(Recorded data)

[Start of section]

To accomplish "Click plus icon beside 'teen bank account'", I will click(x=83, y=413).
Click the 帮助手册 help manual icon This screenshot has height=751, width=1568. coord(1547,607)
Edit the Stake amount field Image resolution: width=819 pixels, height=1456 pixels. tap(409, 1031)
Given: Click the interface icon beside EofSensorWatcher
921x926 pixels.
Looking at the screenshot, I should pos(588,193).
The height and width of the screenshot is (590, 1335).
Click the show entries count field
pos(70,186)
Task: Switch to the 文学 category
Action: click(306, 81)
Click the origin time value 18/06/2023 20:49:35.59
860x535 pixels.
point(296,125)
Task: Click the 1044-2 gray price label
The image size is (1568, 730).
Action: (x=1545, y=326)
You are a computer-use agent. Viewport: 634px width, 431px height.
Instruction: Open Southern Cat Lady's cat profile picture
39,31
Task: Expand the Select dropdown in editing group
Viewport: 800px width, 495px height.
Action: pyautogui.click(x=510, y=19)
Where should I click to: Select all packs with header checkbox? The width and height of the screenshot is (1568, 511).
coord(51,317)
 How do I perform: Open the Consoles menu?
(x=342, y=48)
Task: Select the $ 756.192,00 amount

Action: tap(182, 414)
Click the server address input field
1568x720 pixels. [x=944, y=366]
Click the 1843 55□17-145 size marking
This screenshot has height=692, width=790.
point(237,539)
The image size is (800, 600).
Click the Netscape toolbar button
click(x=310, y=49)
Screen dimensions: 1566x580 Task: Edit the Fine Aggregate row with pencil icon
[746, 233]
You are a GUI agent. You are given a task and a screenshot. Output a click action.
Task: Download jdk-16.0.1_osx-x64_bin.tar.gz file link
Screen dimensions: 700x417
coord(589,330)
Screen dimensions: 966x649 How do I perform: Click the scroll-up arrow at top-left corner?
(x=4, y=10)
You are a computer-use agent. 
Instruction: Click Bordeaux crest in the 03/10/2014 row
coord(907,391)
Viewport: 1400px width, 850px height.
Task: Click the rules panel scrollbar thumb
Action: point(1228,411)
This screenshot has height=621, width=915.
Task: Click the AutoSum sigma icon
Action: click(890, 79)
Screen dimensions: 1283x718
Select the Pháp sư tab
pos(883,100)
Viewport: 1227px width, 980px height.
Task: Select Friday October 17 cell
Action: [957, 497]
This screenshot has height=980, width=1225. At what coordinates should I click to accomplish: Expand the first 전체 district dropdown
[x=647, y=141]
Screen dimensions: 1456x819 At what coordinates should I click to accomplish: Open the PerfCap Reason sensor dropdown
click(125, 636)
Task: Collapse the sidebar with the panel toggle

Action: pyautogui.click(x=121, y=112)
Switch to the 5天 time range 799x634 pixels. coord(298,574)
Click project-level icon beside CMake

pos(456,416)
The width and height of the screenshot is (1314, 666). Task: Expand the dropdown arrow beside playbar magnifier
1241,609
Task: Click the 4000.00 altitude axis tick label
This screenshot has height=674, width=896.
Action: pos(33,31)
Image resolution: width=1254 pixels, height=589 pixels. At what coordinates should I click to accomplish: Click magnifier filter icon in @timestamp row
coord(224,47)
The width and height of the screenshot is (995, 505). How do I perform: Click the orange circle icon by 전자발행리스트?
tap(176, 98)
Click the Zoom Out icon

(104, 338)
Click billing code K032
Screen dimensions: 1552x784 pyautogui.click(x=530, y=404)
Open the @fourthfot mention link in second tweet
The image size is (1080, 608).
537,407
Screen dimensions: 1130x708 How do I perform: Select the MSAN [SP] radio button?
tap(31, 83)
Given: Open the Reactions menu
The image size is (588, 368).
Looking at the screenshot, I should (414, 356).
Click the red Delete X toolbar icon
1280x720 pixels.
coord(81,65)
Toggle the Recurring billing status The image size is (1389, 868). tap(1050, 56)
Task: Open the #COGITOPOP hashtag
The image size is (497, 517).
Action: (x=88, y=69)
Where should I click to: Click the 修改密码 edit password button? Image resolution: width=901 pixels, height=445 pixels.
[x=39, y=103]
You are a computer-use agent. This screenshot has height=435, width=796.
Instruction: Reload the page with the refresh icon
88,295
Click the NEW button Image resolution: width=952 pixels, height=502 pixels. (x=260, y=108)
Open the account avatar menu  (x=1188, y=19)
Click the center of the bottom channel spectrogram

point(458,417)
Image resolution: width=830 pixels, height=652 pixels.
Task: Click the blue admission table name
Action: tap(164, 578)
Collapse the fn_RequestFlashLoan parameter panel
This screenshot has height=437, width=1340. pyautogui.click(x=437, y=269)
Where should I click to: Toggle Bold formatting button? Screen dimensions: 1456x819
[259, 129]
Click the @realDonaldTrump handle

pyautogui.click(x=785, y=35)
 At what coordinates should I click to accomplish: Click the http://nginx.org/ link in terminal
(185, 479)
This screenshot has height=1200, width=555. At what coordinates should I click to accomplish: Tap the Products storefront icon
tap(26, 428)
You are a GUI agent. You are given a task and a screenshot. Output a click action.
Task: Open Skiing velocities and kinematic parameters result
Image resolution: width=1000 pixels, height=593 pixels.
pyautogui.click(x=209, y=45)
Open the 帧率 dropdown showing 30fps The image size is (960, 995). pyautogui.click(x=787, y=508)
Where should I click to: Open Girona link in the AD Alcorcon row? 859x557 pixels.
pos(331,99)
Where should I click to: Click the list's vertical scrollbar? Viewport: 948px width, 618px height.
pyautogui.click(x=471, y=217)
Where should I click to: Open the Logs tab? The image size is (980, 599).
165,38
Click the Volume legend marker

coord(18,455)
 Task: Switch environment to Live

[End of section]

— Assignment —
For this data, state how many lines include the word "label", with nothing added.

— Exercise result —
2